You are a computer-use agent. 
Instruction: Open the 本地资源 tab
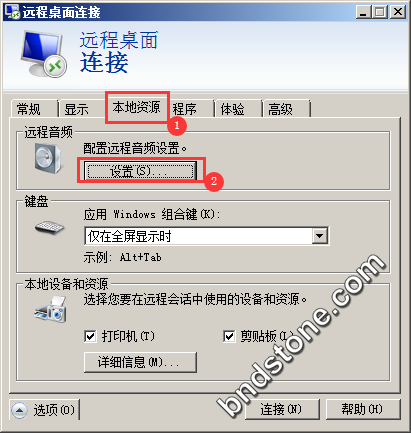(x=137, y=107)
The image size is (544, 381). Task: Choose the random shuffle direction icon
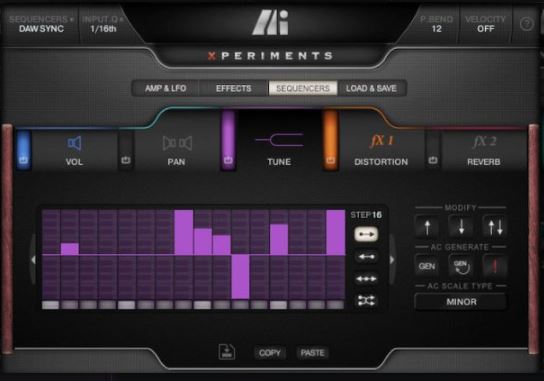pos(366,300)
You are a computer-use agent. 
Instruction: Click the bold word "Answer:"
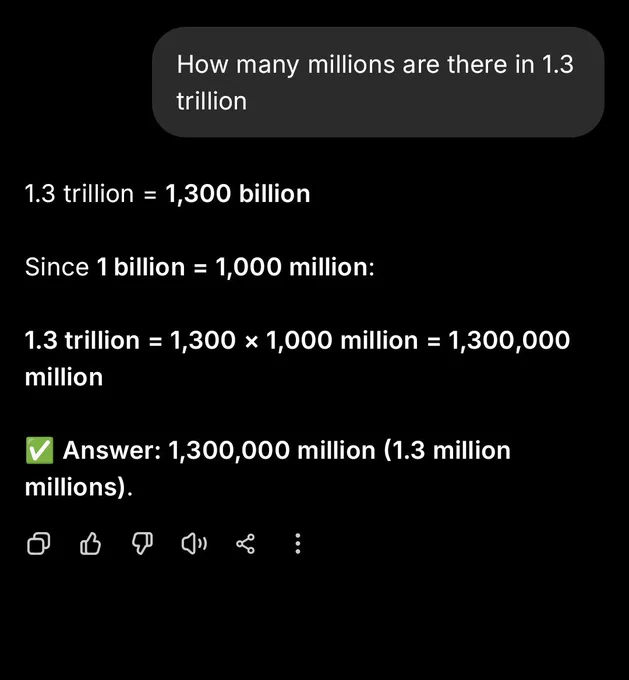(112, 450)
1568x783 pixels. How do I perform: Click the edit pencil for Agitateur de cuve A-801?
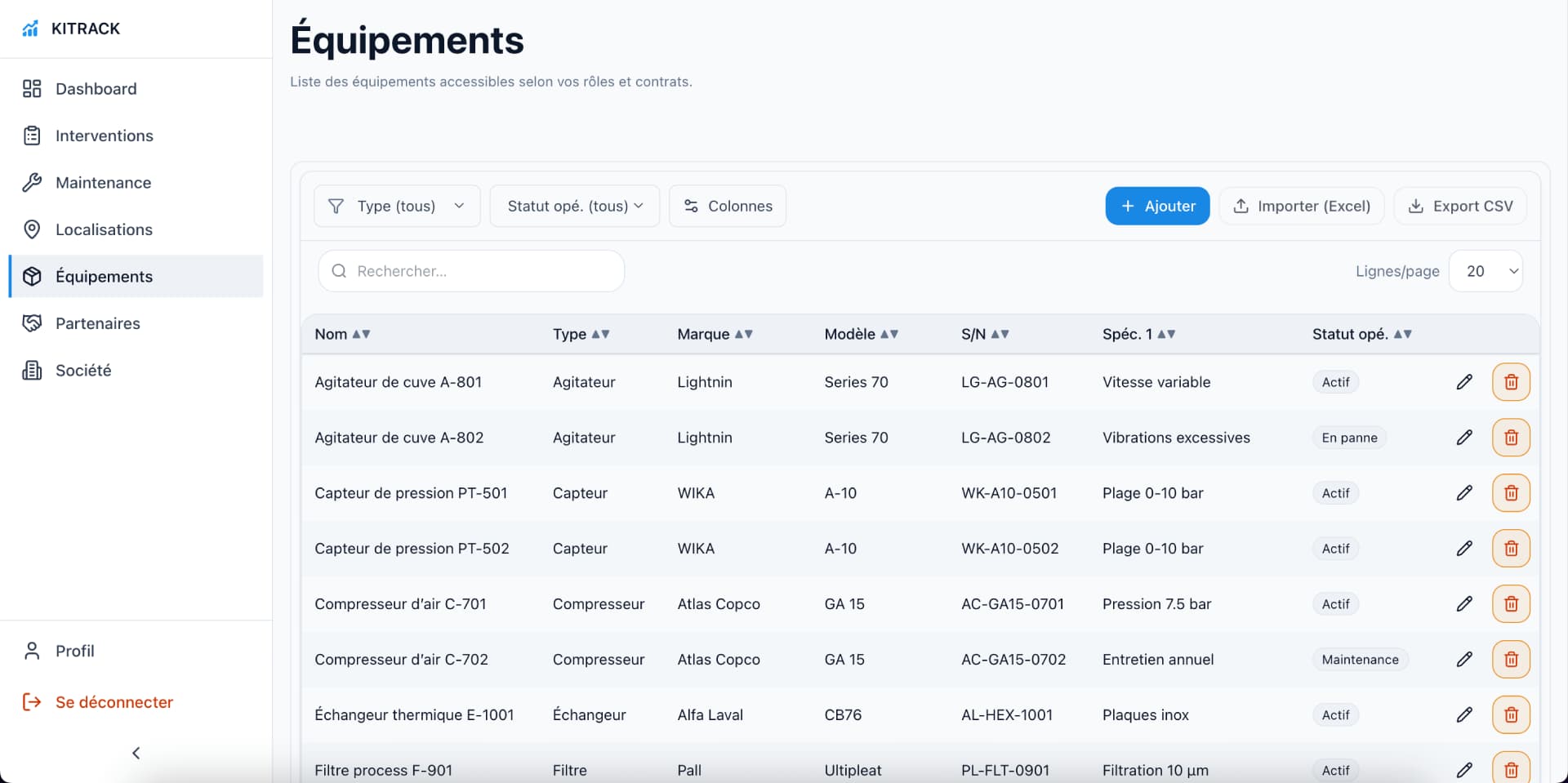pyautogui.click(x=1464, y=382)
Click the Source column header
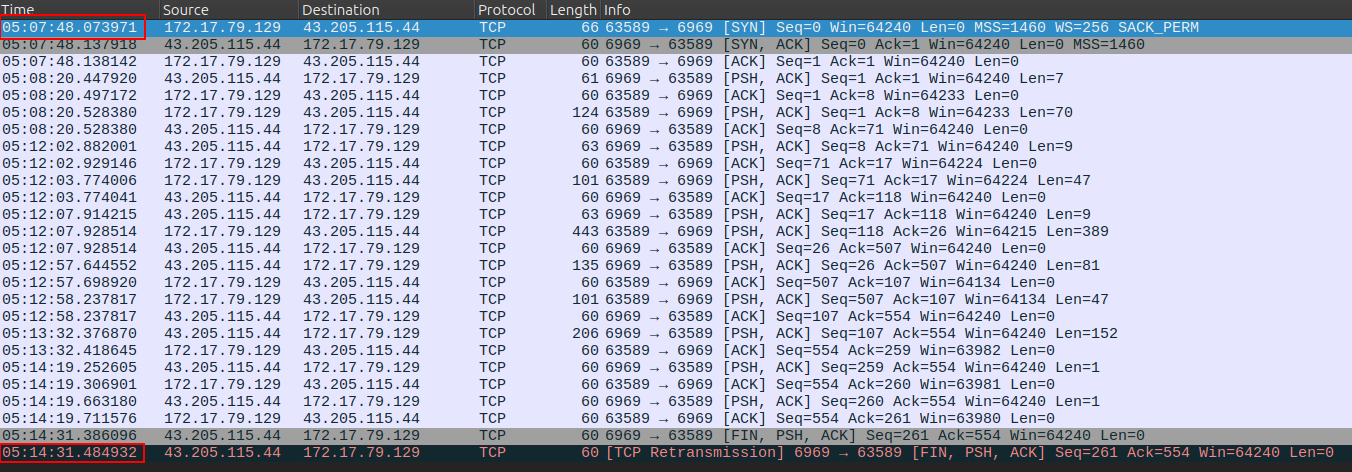This screenshot has width=1352, height=472. click(228, 9)
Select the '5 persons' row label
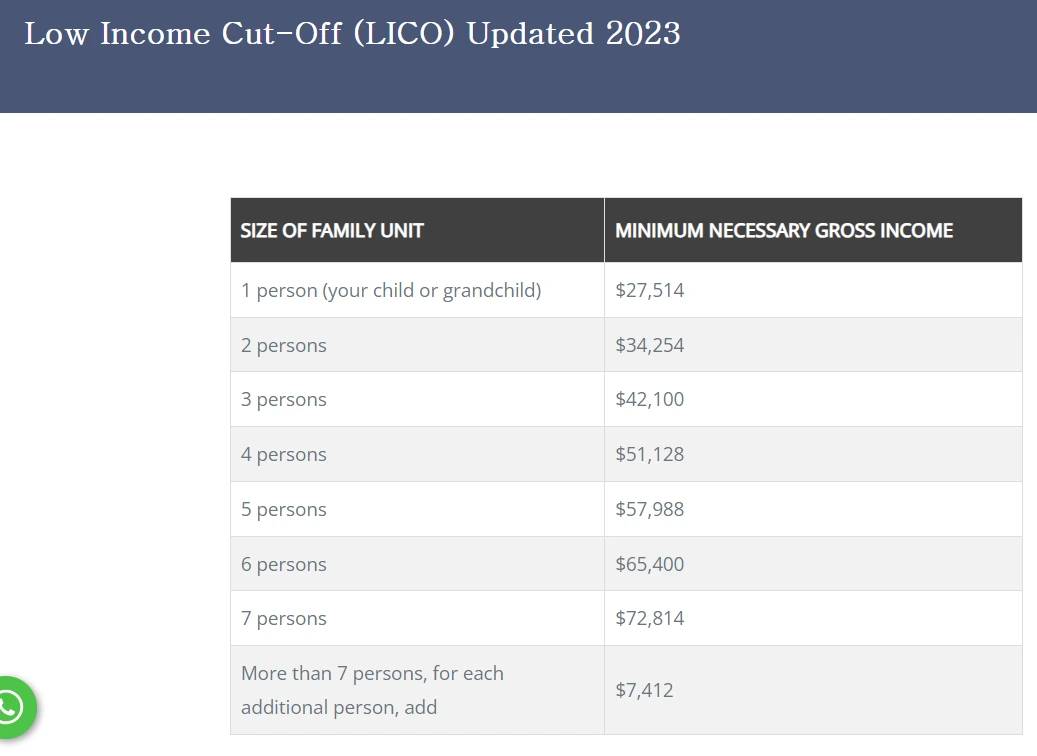This screenshot has height=756, width=1037. (x=284, y=509)
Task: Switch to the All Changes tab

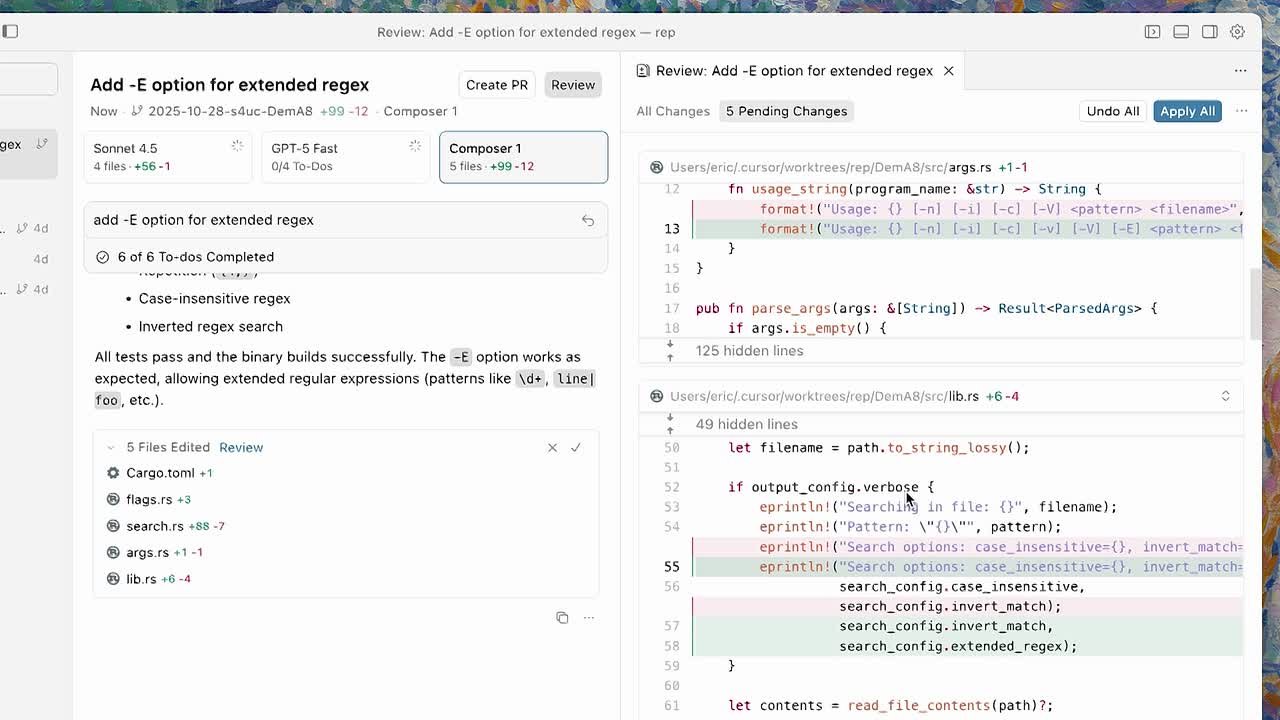Action: point(673,111)
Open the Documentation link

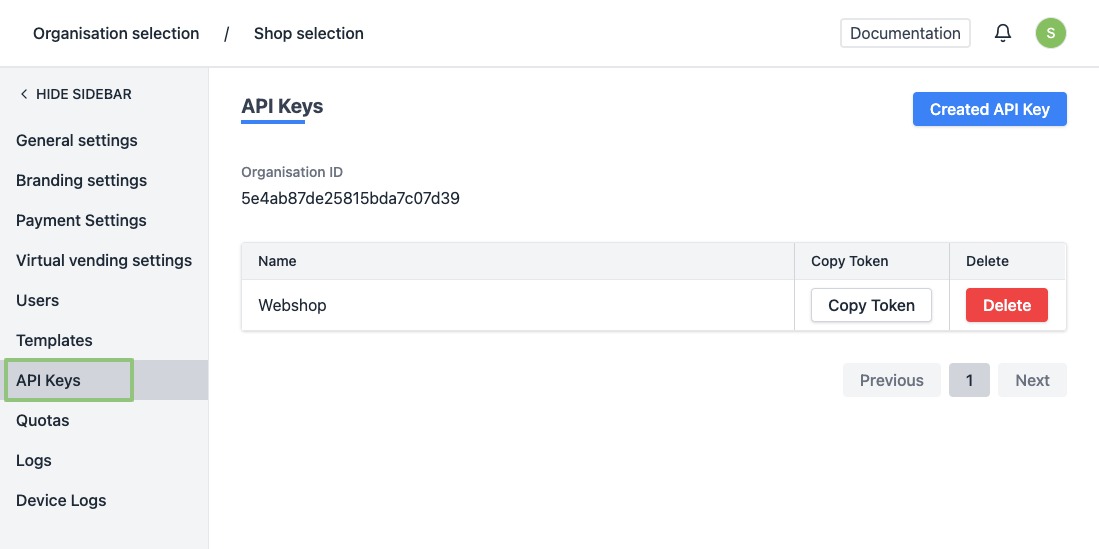(x=905, y=33)
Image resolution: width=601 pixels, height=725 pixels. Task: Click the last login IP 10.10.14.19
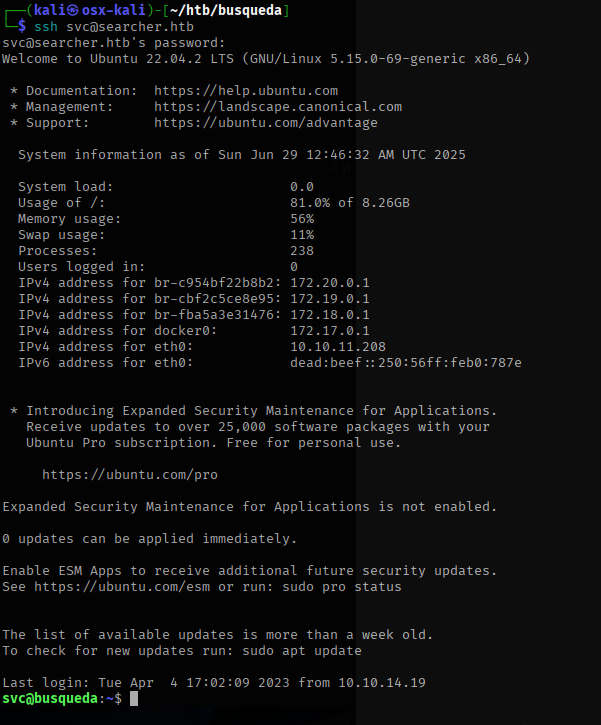[x=382, y=683]
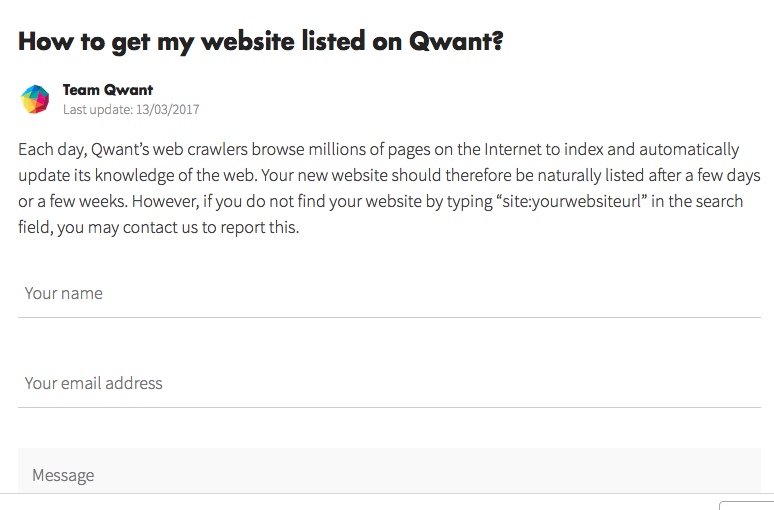Focus the Your name field

coord(389,293)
+---+
EXERCISE INSTRUCTIONS:
From the line containing "Image resolution: width=601" down to the last line of the entries above, set down every line exactly. Omit all pictures.

RESPONSE FOR THIS EXERCISE:
Image resolution: width=601 pixels, height=725 pixels. Task: Click the last login IP 10.10.14.19
[x=382, y=683]
Focus the Your name field

coord(389,293)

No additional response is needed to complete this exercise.